Dampak Proyek MRT, Ini Rekayasa Lalu Lintas di Sekitar Harmoni

Rekayasa lalu lintas dimulai 25 Mei hingga 27 September 2026.

Diterbitkan 19 Mei 2026, 16:00 WIB
Share
Copy Link
Batalkan
Jadi intinya...
  • Lalu lintas di Simpang Harmoni dialihkan sementara untuk pembangunan Stasiun MRT Harmoni.
  • Rekayasa berlangsung 25 Mei 2026 hingga 27 September 2026, meliputi penggalian dan pembangunan.
  • Kendaraan dialihkan via Gajah Mada, Transjakarta diprioritaskan dengan jalur contra flow.

 

Liputan6.com, Jakarta - Lalu lintas menuju kawasan Kota akan dialihkan sementara seiring pengerjaan MRT Jakarta Fase 2A CP202 di area Stasiun Harmoni. Rekayasa lalu lintas dimulai 25 Mei hingga 27 September 2026.
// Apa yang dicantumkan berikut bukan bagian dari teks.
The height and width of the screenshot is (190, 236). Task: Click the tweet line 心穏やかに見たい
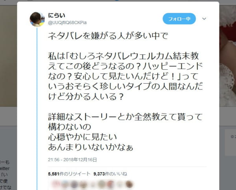83,137
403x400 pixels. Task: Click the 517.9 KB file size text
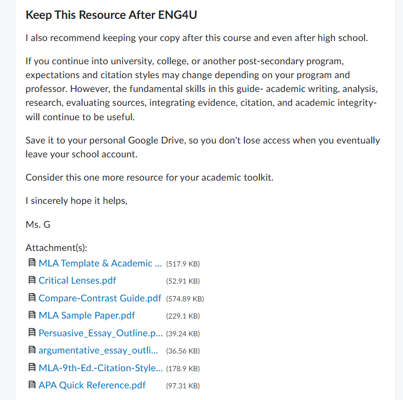click(183, 264)
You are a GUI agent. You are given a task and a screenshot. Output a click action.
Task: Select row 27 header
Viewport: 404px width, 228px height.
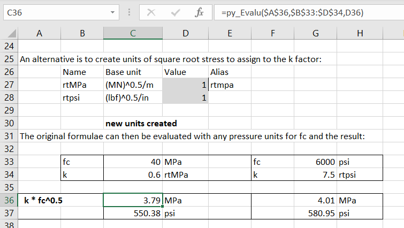(8, 85)
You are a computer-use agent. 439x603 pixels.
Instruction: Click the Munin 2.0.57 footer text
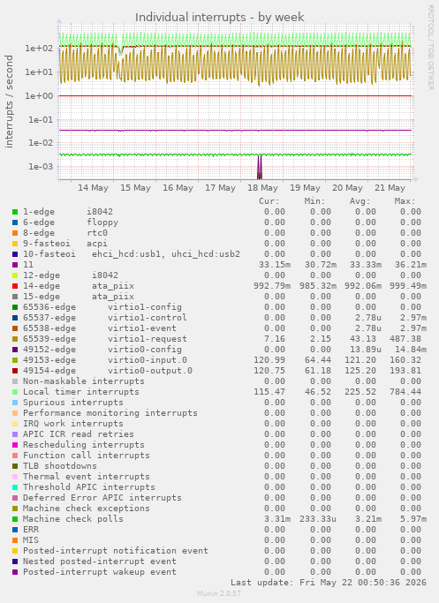point(219,593)
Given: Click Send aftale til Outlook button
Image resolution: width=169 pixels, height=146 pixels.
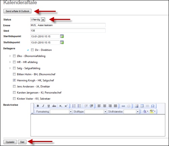Looking at the screenshot, I should tap(18, 11).
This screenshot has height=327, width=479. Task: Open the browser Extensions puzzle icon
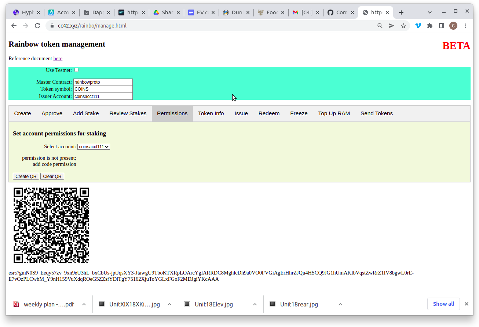pyautogui.click(x=429, y=26)
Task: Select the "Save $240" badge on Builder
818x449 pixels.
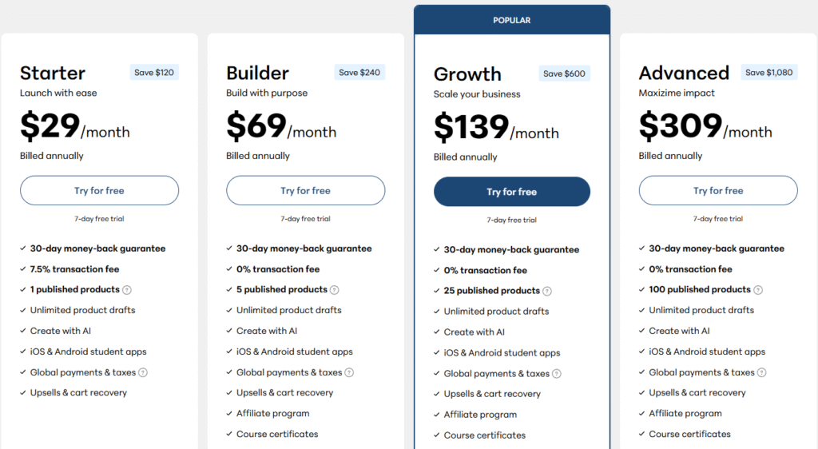Action: tap(359, 73)
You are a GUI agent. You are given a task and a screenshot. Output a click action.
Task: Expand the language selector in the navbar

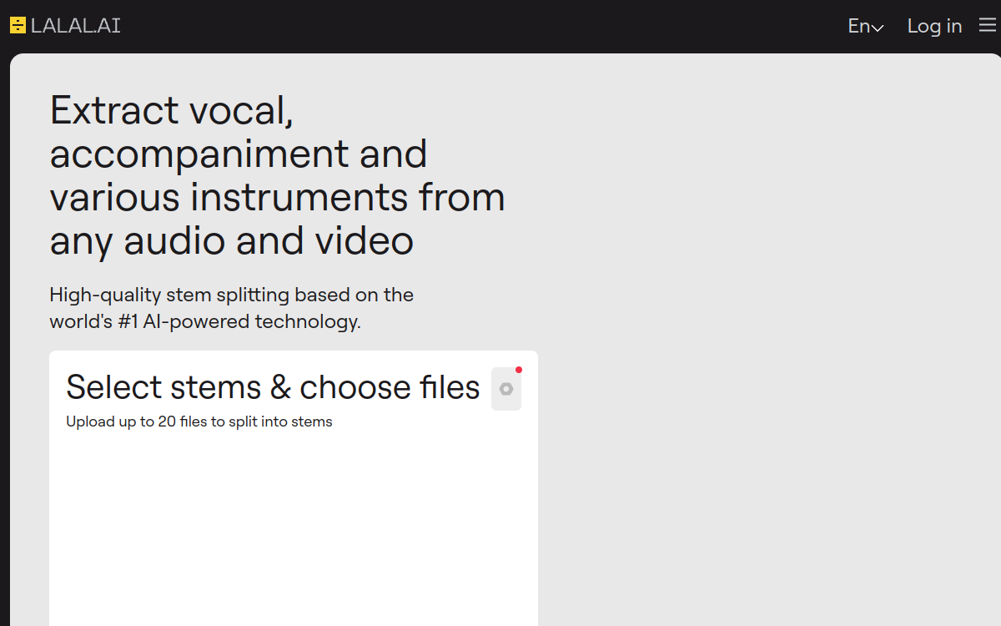(863, 26)
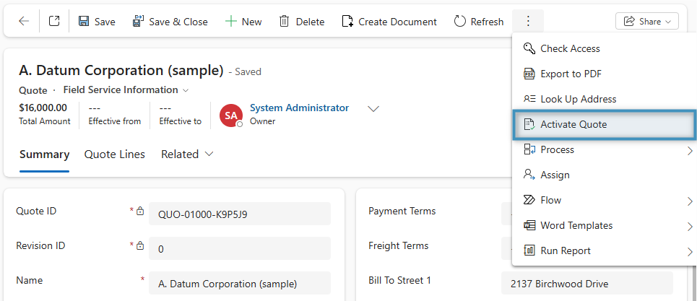697x301 pixels.
Task: Open record in new window icon
Action: [x=54, y=22]
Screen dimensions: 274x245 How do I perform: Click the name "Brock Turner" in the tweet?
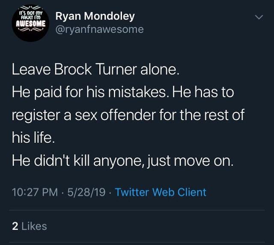pyautogui.click(x=96, y=69)
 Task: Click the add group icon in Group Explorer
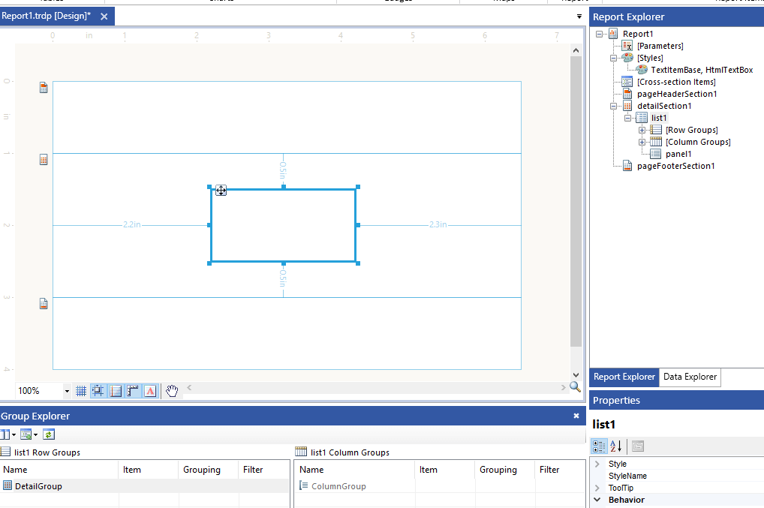(25, 434)
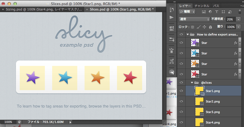Select the Star3.png layer

212,112
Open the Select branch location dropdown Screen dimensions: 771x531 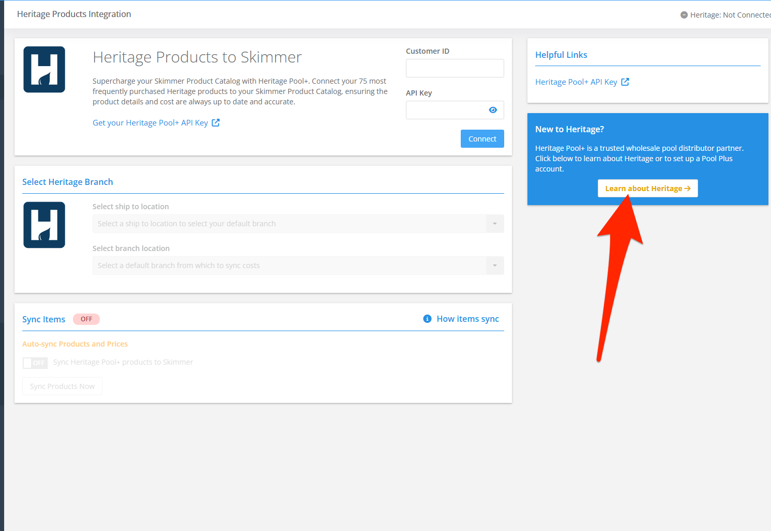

"Rekayasa lalu lintas dilakukan untuk mendukung pekerjaan konstruksi Stasiun Harmoni yang mencakup pekerjaan penggalian, pembangunan stasiun, kanal jalan bawah tanah (underpass), dan pintu masuk (entrance)," kata Corporate Secretary Division Head PT MRT Jakarta (Perseroda) Ahmad Pratomo dalam keterangannya di Jakarta, Selasa (19/5/2026).

Selama rekayasa lalu lintas dilakukan di simpang Harmoni, kendaraan dari Jalan Majapahit, Jalan Suryopranoto, dan Jalan Ir. H. Juanda menuju Jalan Hasyim Ashari dan arah Kota akan diarahkan melalui Jalan Gajah Mada.
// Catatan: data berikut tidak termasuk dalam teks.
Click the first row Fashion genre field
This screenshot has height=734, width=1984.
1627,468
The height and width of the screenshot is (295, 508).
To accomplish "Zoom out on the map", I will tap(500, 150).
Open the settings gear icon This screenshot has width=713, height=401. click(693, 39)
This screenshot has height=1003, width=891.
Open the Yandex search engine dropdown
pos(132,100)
Nantinya, kendaraan pribadi akan menggunakan dua lajur di Jalan Gajah Mada selama rekayasa lalu lintas itu berlangsung.

Selain itu, ruas Jalan Gajah Mada setelah pertigaan Jalan Hasyim Ashari yang sebelumnya berlaku dua arah juga diubah menjadi satu arah menuju Kota.

 

Pembangunan Stasiun Bawah Tanah Harmoni

PT MRT Jakarta mengatakan perubahan lalu lintas tersebut merupakan bagian dari tahapan konstruksi paket kontrak CP202 MRT Jakarta Fase 2A yang mencakup pembangunan stasiun bawah tanah Harmoni, Sawah Besar, Mangga Besar, serta terowongan dari Harmoni hingga Mangga Besar.
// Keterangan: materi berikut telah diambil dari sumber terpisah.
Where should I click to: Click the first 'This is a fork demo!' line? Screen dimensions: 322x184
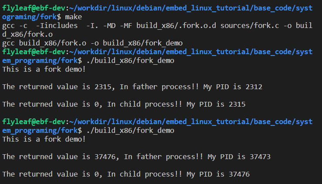tap(44, 69)
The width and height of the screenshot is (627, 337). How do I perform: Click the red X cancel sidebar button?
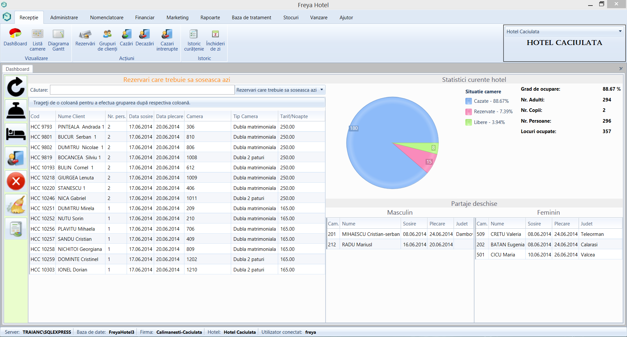click(x=16, y=182)
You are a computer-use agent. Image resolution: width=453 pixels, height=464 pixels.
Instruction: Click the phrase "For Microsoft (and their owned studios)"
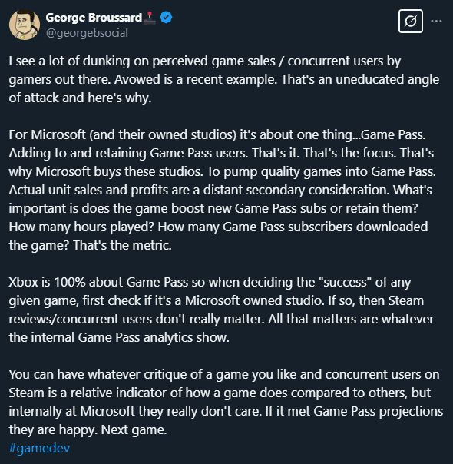122,134
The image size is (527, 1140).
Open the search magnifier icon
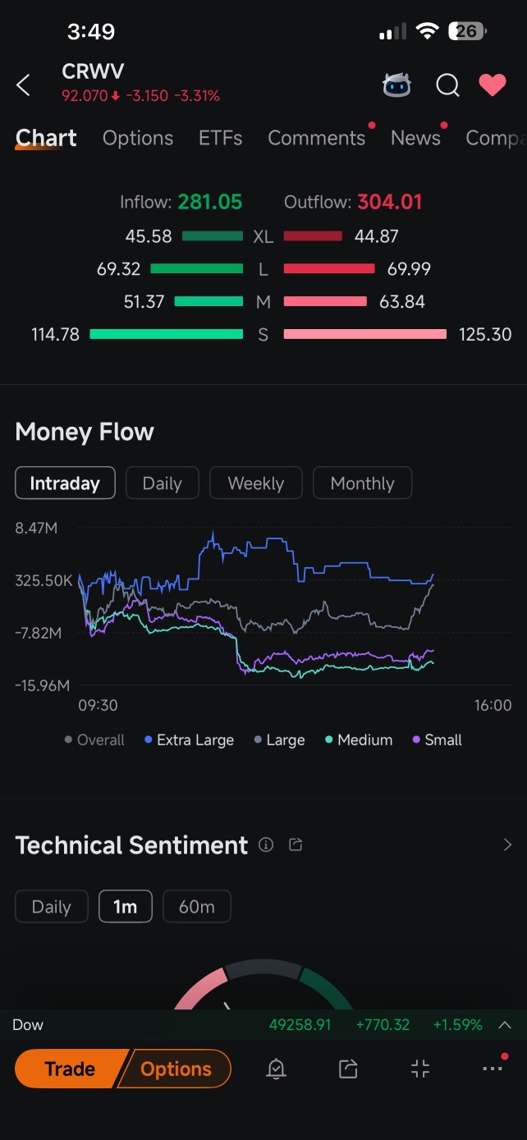pos(447,85)
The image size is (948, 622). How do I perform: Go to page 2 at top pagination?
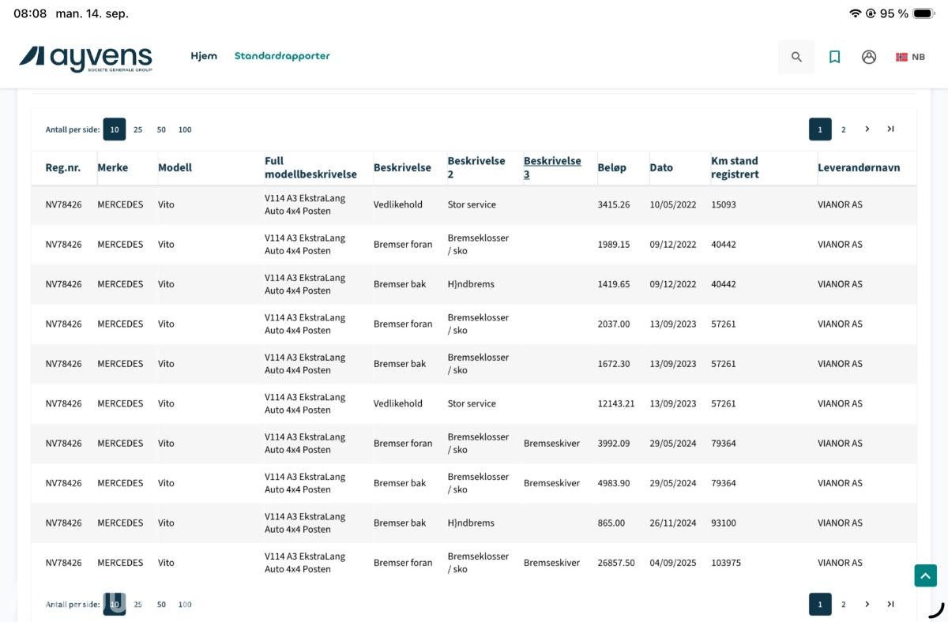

Meski demikian, ruas Jalan Hayam Wuruk menuju Monas dipastikan tidak mengalami perubahan arus lalu lintas.

PT MRT Jakarta bersama dengan kontraktor pelaksana Shimizu-Adhi Karya Joint Venture (SAJV) telah berkoordinasi dengan Dinas Perhubungan DKI Jakarta dan Ditlantas Polda Metro Jaya terkait pengaturan lalu lintas tersebut.

Pihak MRT Jakarta juga memastikan pemasangan rambu lalu lintas, marka jalan, dan lampu penerangan jalan umum dilakukan untuk menjaga keselamatan pengguna jalan selama proyek tersebut berlangsung.

 

Transjakarta Diprioritaskan

Meski diberlakukan rekayasa lalu lintas, PT MRT memastikan operasional Transjakarta tetap menjadi prioritas.

“Di simpang Harmoni, kendaraan yang akan menuju Kota, terutama bus Transjakarta akan diarahkan ke Jalan Hayam Wuruk melalui jalur contra flow,” kata Corporate Secretary Division Head PT MRT Jakarta Ahmad Pratomo dalam keterangannya di Jakarta, Selasa.

Jalur contra flow tersebut hanya diberlakukan satu lajur khusus selama pekerjaan konstruksi berlangsung. Sistem tersebut memungkinkan kendaraan menggunakan sebagian jalur dari arah berlawanan yang sementara dialihkan untuk memperlancar arus lalu lintas.

Sekadar diketahui, proyek pembangunan MRT Jakarta Fase 2 membentang sepanjang sekitar 11,8 kilometer dari kawasan Bundaran HI hingga Ancol Barat. Fase 2 ini melanjutkan koridor utara-selatan Fase 1 yang telah beroperasi sejak 2019, yaitu dari Lebak Bulus sampai Bundaran HI.

Dengan hadirnya Fase 2 itu, total panjang jalur utara-selatan menjadi sekitar 27,8 kilometer, dengan total waktu perjalanan dari Stasiun Lebak Bulus hingga Stasiun Kota sekitar 45 menit.